Decoding Scope 3 in 2025: Strategic Insights for Hitting 2030 Targets

Written by Lia Nicholson | Mar 27, 2025 2:29:23 AM

The Shift from Reporting to Strategy

Sustainability roles have come a long way from managing operational emissions and publishing annual reports. Today, chief sustainability officers are finding themselves at the heart of strategic business decisions—shaping everything from procurement and product design to value chain partnerships and growth strategies. 

The game-changer? Scope 3 emissions.

Though harder to control, Scope 3 emissions often hold the greatest potential for business impact. Even if your company isn’t legally required to disclose Scope 3 today, chances are that your customers need to. That puts you squarely in their spotlight. If your operations or products represent a hotspot in your customers’ value chain, your ability to manage Scope 3 becomes a differentiator.

We spend too much time talking about the challenges of Scope 3, and not enough about the opportunities it creates.

Where Scope 3 Really Matters

Scope 3 emissions typically concentrate in a few major categories. Every industry is different, but take two common hotspots:

  • Purchased goods and services – the emissions embedded in everything your business buys, from raw materials to packaging. Addressing this means engaging your suppliers and rethinking sourcing strategies.

  • Use of sold products – the future emissions generated by customers using your products, such as fuel used by engines or energy consumed by appliances.

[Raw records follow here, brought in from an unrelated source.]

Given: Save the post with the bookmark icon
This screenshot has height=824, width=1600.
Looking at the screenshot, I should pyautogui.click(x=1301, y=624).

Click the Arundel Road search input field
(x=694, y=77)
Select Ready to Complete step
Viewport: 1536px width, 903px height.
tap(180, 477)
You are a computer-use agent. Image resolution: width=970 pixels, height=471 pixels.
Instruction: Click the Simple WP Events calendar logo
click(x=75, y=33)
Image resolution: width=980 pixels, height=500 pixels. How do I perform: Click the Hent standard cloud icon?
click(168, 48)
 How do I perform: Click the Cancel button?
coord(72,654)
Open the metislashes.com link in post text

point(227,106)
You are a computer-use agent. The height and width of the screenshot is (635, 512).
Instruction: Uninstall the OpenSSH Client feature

These emissions are directly tied to revenue.

Understanding where your emissions lie is about uncovering insights that can transform procurement, product design, and customer value.

 

Three Ways Chief Sustainability Officers Can Turn Scope 3 into Strategic Advantage

1. Use Scope 3 as a Strategic Pillar

It’s easy to get distracted by well-meaning initiatives—like composting programs in the office cafeteria. But if you want to move the needle, focus on what really matters to your business.

Take, for example, an equipment manufacturer that discovered its biggest emissions hotspot was in the use of its machines after they were sold. That insight reframed Scope 3 from a reporting task to a product innovation opportunity. The sustainability team set out to work directly with product leaders to improve efficiency, align with climate targets, and deliver more value to customers.

When Scope 3 becomes a lens for strategic decision-making—especially in product and procurement—you unlock the potential to decarbonize and grow simultaneously.

2. Apply the 80/20 Rule

Trying to tackle all 15 Scope 3 categories in detail is a fast track to becoming what one chief sustainability officer called a “busy fool.” You don’t need perfect data across the board to take action.

Instead, identify the 20% of categories responsible for 80% of your emissions, and focus your attention there.

In the food industry, for instance, upstream farming often accounts for the vast majority of emissions. Focusing on that area—and building the right tools and supplier engagement strategies—can deliver meaningful progress without overwhelming your team.

This focused approach also prepares you for upcoming regulations like the ISSB climate disclosures, without unnecessary analysis paralysis.

3. Use Data to Tell a Compelling Story

One of our large food industry customers discovered that a large portion of their emissions came from upstream agriculture. In response, they launched a supply chain finance program to help key suppliers reduce on-farm emissions—effectively lowering the carbon intensity of each unit of raw material.

But as sales increased, total emissions also went up. On paper, it looked like failure. But the chief sustainability officer understood that emissions intensity had improved, and that the program was working. They used the data to tell a richer story—about progress, impact, and the need for deeper transformation to meet future targets.

Your carbon data isn’t just for regulators. It’s a narrative tool for engaging boards, customers, and investors.

 

A New Role for Chief Sustainability Officers

Meeting 2030 climate targets isn’t a side project. It’s a business imperative. And chief sustainability officers are no longer compliance officers—they’re strategic leaders who help their companies navigate risk, shape products, and win markets.

Scope 3 isn’t a burden. It’s a map of where you can create the most value.

Those who lean in now — focusing on material hotspots, building credible stories, and aligning sustainability with business growth — won’t just meet their goals. They’ll help define the future of sustainable business.